According to these regulations, any worker who habitually, personally, and directly carries out a for-profit economic activity, without being subject to an employment contract, must register with the RETA. Habituality is the key criterion, not the income earned. This means that even if income is low, registration is still mandatory if the activity is regular. Furthermore, the General Treasury of Social Security indicates that registration must be requested before starting the activity, and that the self-employed worker is directly responsible for fulfilling this obligation.
Could you please clarify the statement that “If the substance of your activity shows that you’re effectively running the business from Spain, Spanish tax authorities may treat the income as Spanish-source or as income earned through self-employment, regardless of the LLC’s legal form in the U.S.” Does this also apply to US C-Corps where the owner is residing in Spain and providing direction?

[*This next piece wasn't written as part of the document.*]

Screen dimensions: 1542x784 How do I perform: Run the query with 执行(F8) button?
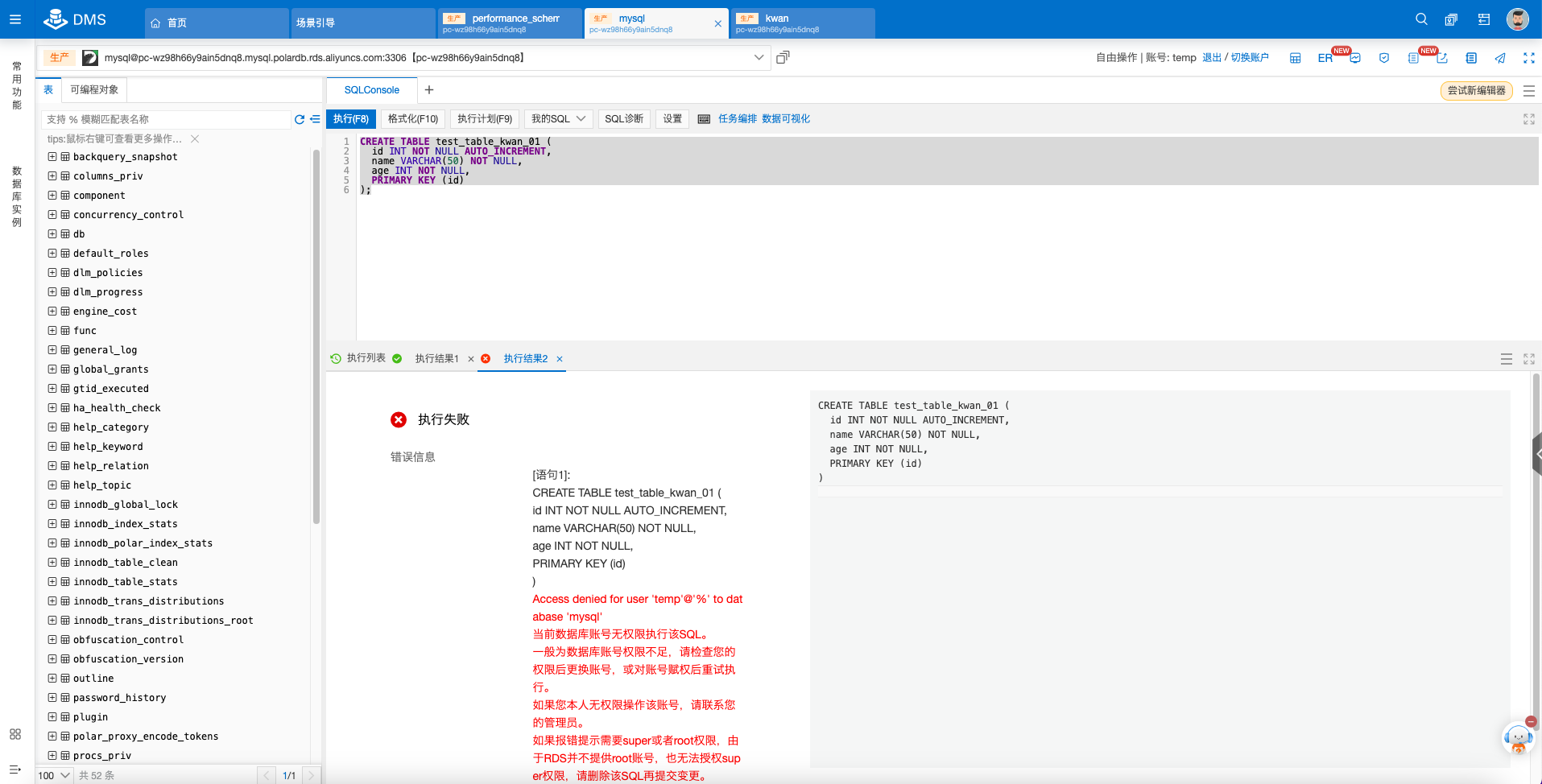point(350,118)
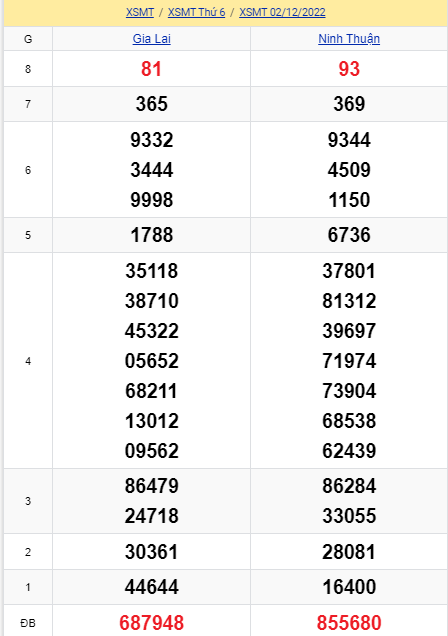Open the XSMT Thứ 6 link
This screenshot has height=636, width=448.
pyautogui.click(x=197, y=12)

The statement refers to the concept of “place of effective management” and substance-over-form principles in international taxation. Here’s what it means:
Legal Form vs. Actual Management: Even if you set up a U.S. LLC, tax authorities look beyond the legal form to see where the business is actually managed and controlled. If you make all strategic decisions, manage operations, and run the business from Spain, then:
For Spanish tax purposes, the income may be treated as Spanish-source or as income from self-employment, because the business is effectively managed in Spain. Remember that Spain will consider the LLC as a transparent entity (look-through approach) and tax you personally on its profits under the “atribución de rentas”

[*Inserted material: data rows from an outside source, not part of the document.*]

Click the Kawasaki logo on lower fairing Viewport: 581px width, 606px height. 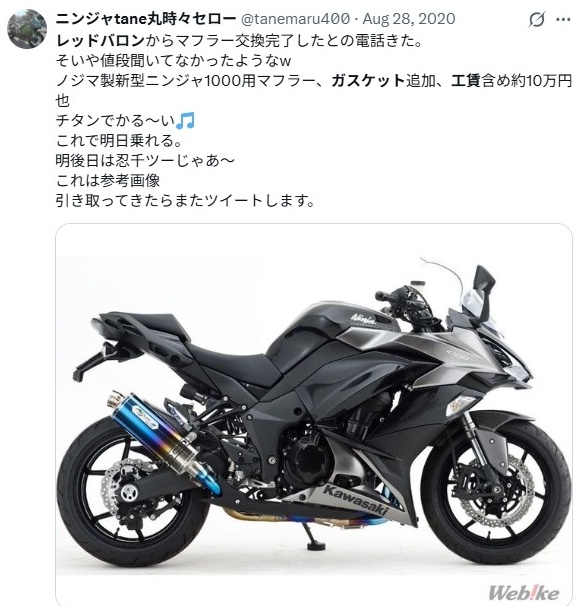click(356, 499)
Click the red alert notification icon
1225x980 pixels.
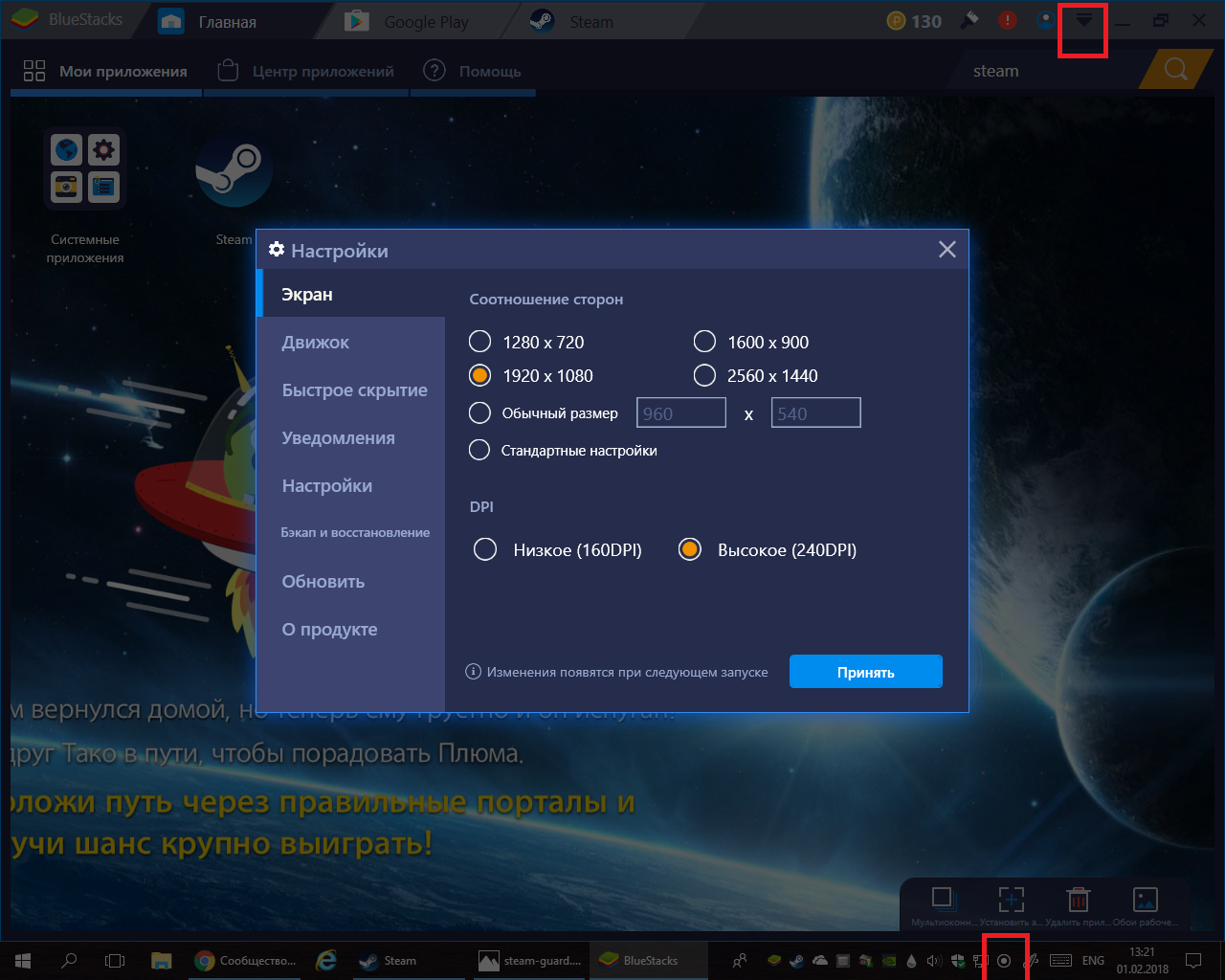[1008, 20]
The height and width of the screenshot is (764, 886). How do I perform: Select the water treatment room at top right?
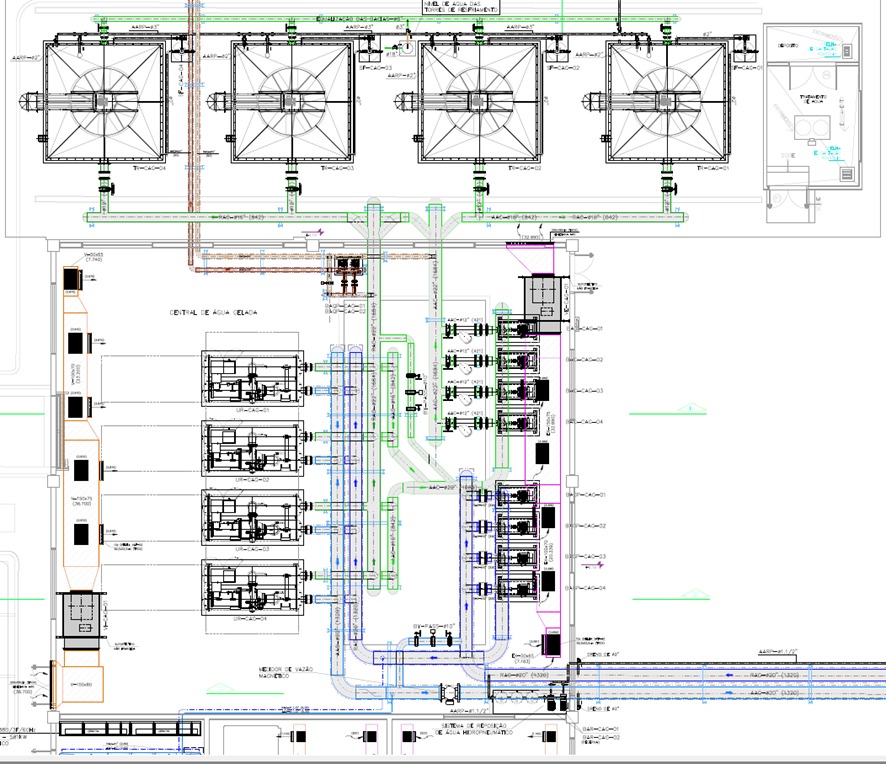811,121
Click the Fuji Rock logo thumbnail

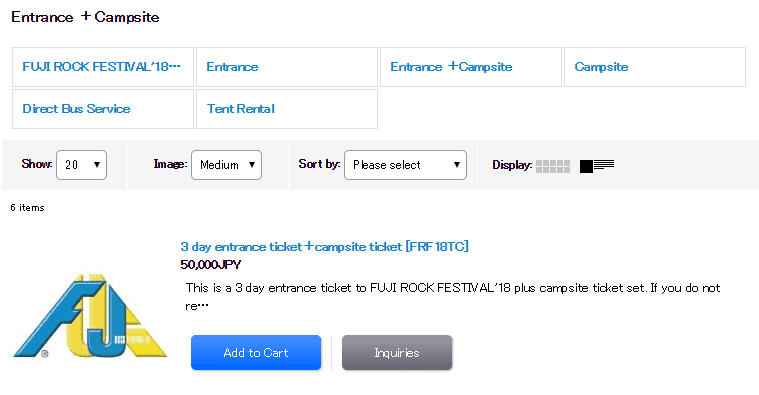point(90,316)
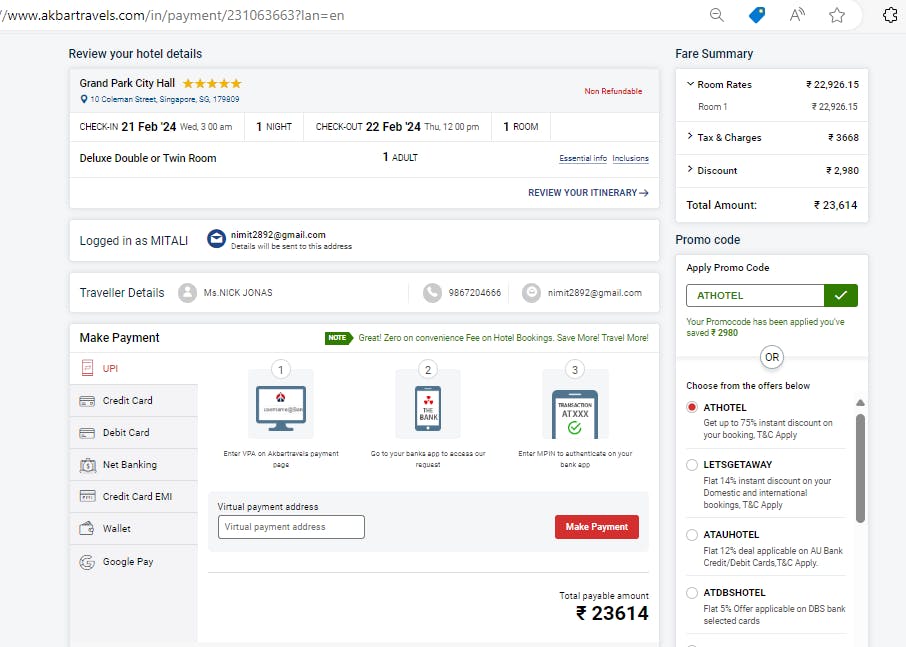Screen dimensions: 906x647
Task: Click the green promo code checkmark button
Action: 841,295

Many countries, including Spain, apply substance-over-form rules and anti-abuse provisions to prevent tax avoidance.
The OECD Model Tax Convention and Spanish domestic law often use the place of effective management to determine residency for companies and if the LLC is effectively managed in Spain, Spain may treat the LLC as disregard LLC and tax you as if you earned the income directly, as “autónomo”.

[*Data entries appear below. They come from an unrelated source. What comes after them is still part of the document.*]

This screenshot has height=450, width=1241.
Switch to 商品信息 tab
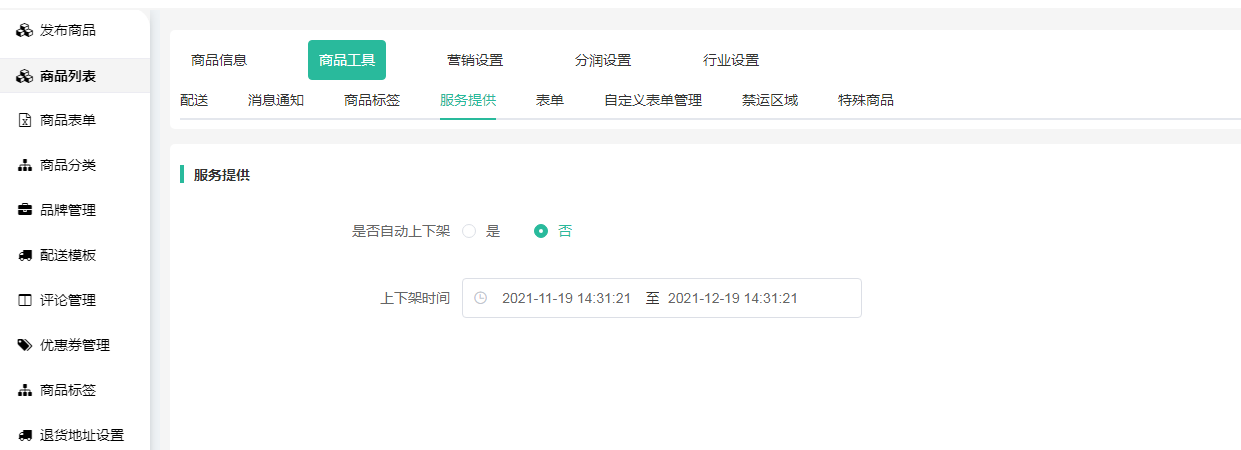click(219, 60)
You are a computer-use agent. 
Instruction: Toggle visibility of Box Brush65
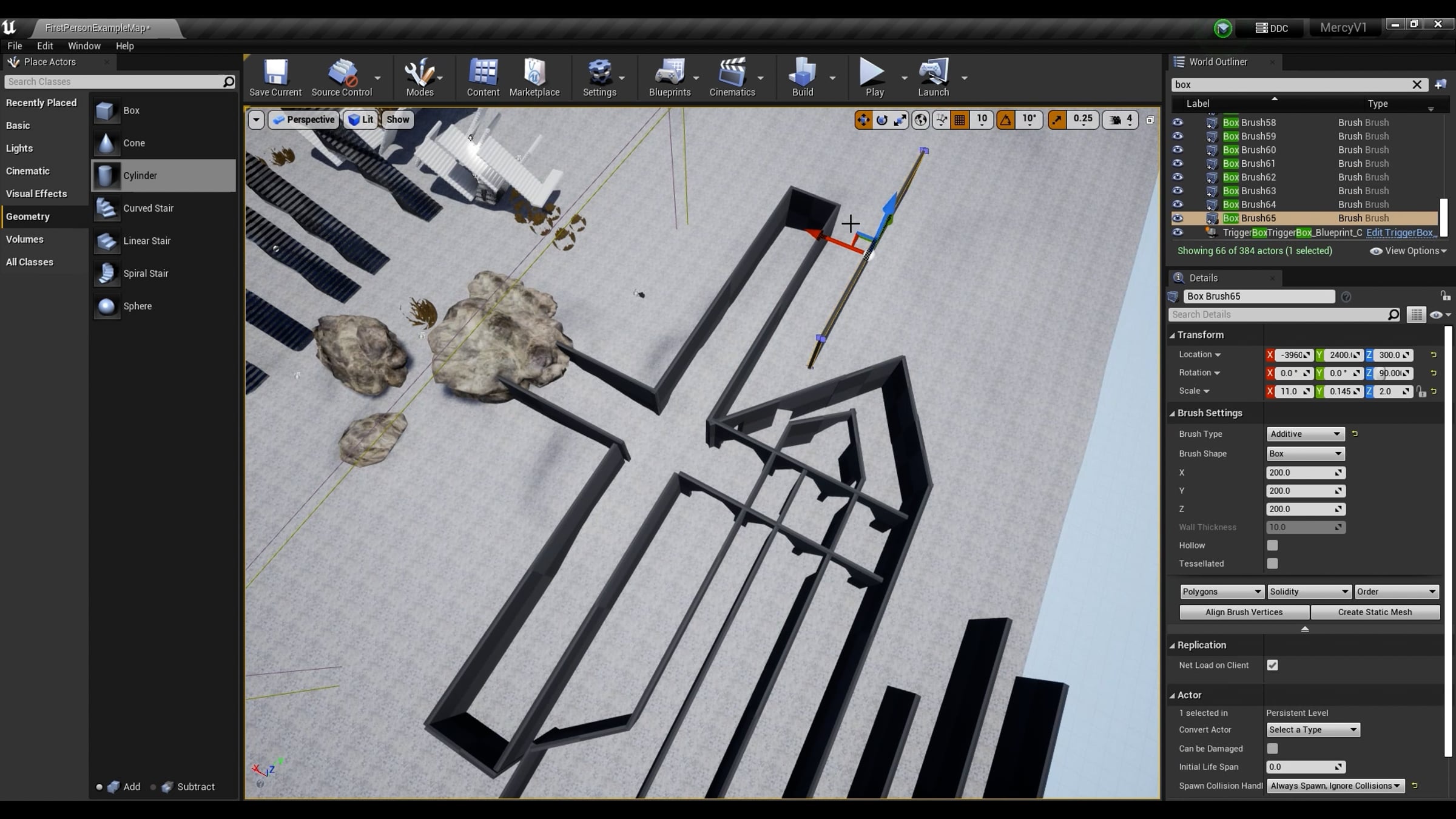(x=1178, y=218)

So, you might owe Spanish income tax on the LLC’s profits, even if the LLC pays U.S. taxes and you may also need to file Modelo 720 (foreign asset declaration) and comply with Spanish reporting rules.
Antonio
Could you please address S-Corps as well?
Thanks, C-Corps are part of a secon poast… it will come.
Antonio
This is a very helpful and detailed explanation — thank you for clarifying how Spain treats income from U.S. LLCs for residents. I have one question regarding the interaction with “social security bilateral agreements” between the U.S. and Spain.
If a U.S. expat residing in Spain continues to contribute to the U.S. Social Security system — for example, by maintaining self-employment contributions in the U.S. — how would that affect the requirement to register as an *autónomo* in Spain and contribute to the Spanish Social Security system?
In other words, would the Totalization Agreement allow a self-employed person temporarily working from Spain to remain covered under the U.S. system (and exempt from Spanish autónomo contributions), as it does for other temporary postings? Or does Spanish Social Security generally require autónomo registration regardless, when the person is managing the business activity from Spain? I’m particularly referencing TA.300 application model which seem to pertain to this exeption.
In Spain, the obligation to register with Social Security as self-employed is primarily regulated by:
– Law 20/2007, of July 11, on the Statute of Self-Employed Workers.
– Decree 2530/1970, of August 20, which regulates the Special Regime for Self-Employed Workers (RETA).
According to these regulations, any worker who habitually, personally, and directly carries out a for-profit economic activity, without being subject to an employment contract, must register with the RETA. Habituality is the key criterion, not the income earned. This means that even if income is low, registration is still mandatory if the activity is regular. Furthermore, the General Treasury of Social Security indicates that registration must be requested before starting the activity, and that the self-employed worker is directly responsible for fulfilling this obligation.